** begin Selected extract **

Henry Cecil Gunning, FRSC (September 9, 1901 – 1991) was a Canadian geologist and academic. A mineral, gunningite, was named in his honour.

Early life
Gunning was born in Belfast, Ireland. At the age of six his family moved to Vancouver, British Columbia. His father established a hardware business there.

Gunning earned a B.A.Sc. in Geological Engineering in 1924-25 from the University of British Columbia. He was one of the first two graduates from the UBC Geological Engineering program, started in 1921
. While at university he played on the rugby and soccer teams. After graduating he worked one summer as a contract miner in Stewart, British Columbia, before moving to Cambridge, Massachusetts to study at the Massachusetts Institute of Technology. By 1927 Gunning had earned his PhD.  In 1928, he married Edith Frances Fitts.

Career
After school, Dr. Gunning started working with the Geological Survey of Canada. He concentrated on survey in the geology and mineral deposits of British Columbia, with a focus on Vancouver Island. He also surveyed part of Quebec.

** end Selected extract **

### [Set tasks]
- a) Rewrite the Gunning biography passage starting at "Gunning earned a" and ending at "Edith Frances Fitts.", with "rugby" changed to "hockey".
- b) According to the Gunning biography, why did Gunning move to Cambridge, Massachusetts?

** begin Record list **

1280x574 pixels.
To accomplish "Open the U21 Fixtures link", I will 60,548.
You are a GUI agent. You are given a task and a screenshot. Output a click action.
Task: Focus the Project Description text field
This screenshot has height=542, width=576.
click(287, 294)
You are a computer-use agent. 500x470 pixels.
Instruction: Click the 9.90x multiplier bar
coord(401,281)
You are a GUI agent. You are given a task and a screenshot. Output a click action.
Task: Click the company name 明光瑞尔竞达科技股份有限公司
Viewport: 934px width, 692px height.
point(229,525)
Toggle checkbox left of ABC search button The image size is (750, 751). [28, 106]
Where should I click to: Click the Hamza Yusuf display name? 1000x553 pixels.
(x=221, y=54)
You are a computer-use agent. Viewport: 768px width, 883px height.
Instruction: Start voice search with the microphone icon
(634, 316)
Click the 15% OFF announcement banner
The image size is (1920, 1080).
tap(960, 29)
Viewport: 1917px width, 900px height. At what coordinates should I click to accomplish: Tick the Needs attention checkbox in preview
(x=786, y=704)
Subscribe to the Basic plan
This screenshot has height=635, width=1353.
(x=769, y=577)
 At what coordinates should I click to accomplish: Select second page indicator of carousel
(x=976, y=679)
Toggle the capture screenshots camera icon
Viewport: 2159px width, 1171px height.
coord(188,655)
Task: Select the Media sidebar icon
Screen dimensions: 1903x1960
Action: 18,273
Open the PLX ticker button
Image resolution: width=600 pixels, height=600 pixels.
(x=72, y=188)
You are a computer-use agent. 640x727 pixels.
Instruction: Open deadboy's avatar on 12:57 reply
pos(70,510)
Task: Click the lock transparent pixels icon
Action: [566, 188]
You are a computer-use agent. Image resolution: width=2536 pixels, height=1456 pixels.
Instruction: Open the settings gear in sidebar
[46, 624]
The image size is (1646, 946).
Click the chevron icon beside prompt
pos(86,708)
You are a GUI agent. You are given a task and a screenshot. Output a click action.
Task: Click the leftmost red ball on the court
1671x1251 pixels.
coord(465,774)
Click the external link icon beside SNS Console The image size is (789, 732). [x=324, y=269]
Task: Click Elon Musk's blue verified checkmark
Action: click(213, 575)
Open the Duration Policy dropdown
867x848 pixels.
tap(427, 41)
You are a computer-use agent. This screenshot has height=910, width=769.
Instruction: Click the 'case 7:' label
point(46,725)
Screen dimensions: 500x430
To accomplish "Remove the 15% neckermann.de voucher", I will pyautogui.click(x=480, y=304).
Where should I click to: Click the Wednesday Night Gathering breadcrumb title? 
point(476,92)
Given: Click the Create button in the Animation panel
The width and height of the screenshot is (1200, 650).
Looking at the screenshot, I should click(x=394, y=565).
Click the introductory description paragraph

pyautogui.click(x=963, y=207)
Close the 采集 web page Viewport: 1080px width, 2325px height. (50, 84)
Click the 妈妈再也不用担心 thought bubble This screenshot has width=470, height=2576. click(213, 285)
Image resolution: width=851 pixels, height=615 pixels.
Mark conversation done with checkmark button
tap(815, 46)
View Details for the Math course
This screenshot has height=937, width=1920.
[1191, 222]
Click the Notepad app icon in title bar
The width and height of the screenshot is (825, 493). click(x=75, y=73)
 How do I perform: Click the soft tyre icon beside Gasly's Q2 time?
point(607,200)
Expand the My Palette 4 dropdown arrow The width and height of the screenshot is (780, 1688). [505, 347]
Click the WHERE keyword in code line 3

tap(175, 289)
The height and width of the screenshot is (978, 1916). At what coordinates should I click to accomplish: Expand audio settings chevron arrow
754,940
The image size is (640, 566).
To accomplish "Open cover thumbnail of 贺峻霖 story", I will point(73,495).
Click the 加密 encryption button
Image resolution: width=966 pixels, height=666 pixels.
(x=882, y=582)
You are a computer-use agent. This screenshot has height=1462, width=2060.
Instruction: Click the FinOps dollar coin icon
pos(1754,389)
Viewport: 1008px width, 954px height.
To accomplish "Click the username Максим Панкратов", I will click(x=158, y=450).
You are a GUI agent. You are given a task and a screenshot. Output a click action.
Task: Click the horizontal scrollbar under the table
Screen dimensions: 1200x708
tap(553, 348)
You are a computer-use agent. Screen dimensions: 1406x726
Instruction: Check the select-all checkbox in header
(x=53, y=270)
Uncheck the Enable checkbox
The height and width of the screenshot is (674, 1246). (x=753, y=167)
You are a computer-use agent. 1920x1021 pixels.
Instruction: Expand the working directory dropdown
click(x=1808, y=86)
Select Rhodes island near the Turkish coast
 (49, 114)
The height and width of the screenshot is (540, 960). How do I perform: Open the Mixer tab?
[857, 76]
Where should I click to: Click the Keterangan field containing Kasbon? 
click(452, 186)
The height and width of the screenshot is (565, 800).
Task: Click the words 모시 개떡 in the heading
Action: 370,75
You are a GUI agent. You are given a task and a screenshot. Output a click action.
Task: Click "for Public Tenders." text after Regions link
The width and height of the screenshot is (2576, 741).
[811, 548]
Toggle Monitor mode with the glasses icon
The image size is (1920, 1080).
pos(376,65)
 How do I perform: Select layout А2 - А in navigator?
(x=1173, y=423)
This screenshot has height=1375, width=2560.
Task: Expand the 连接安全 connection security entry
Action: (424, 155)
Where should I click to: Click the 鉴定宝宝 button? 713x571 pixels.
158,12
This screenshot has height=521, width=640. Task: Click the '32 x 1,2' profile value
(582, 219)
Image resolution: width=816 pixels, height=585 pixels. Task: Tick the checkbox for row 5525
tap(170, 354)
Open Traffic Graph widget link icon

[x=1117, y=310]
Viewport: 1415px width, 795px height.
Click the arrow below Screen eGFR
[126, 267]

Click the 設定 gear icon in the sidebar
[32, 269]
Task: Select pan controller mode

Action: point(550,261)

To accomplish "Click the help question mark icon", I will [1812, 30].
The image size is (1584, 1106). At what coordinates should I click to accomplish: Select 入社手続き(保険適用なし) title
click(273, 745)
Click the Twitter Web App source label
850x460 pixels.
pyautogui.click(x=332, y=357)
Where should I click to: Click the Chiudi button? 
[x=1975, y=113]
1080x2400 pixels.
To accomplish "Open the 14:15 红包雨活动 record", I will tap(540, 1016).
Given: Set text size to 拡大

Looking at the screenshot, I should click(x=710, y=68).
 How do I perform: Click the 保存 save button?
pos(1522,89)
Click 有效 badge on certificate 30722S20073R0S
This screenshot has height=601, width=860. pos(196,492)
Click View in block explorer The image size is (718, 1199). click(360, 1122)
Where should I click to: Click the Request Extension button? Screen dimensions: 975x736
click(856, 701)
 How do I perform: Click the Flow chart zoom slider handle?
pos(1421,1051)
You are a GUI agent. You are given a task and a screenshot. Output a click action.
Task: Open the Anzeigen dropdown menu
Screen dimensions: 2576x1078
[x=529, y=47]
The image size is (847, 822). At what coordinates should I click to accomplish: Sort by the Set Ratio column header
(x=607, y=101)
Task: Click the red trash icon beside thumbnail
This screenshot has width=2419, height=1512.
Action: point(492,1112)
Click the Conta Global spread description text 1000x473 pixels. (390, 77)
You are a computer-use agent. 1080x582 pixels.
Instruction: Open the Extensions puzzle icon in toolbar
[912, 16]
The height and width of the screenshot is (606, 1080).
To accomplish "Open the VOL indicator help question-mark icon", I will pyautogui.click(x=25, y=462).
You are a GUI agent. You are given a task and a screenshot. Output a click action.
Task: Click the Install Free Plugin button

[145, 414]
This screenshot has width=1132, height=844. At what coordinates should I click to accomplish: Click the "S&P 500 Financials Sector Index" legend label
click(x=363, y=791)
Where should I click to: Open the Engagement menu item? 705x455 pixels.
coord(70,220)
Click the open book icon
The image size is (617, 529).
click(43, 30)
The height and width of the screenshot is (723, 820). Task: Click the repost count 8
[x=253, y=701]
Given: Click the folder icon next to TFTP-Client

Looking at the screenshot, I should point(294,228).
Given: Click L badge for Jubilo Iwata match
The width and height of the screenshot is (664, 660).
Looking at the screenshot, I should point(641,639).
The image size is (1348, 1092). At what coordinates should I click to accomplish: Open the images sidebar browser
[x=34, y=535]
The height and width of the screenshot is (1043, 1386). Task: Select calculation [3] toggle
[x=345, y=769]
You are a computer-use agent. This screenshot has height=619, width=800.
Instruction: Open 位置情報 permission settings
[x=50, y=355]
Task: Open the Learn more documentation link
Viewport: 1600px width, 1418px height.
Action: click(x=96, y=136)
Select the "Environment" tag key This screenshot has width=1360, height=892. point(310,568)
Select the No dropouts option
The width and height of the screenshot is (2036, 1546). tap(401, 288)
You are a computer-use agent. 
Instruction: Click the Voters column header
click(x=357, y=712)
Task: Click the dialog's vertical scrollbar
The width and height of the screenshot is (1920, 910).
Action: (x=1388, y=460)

** end Record list **

### [Results]
- a)
Gunning earned a B.A.Sc. in Geological Engineering in 1924-25 from the University of British Columbia. He was one of the first two graduates from the UBC Geological Engineering program, started in 1921
. While at university he played on the hockey and soccer teams. After graduating he worked one summer as a contract miner in Stewart, British Columbia, before moving to Cambridge, Massachusetts to study at the Massachusetts Institute of Technology. By 1927 Gunning had earned his PhD.  In 1928, he married Edith Frances Fitts.

- b) He moved to Cambridge, Massachusetts, to study at the Massachusetts Institute of Technology. Before that, he had spent one summer after graduating working as a contract miner in Stewart, British Columbia.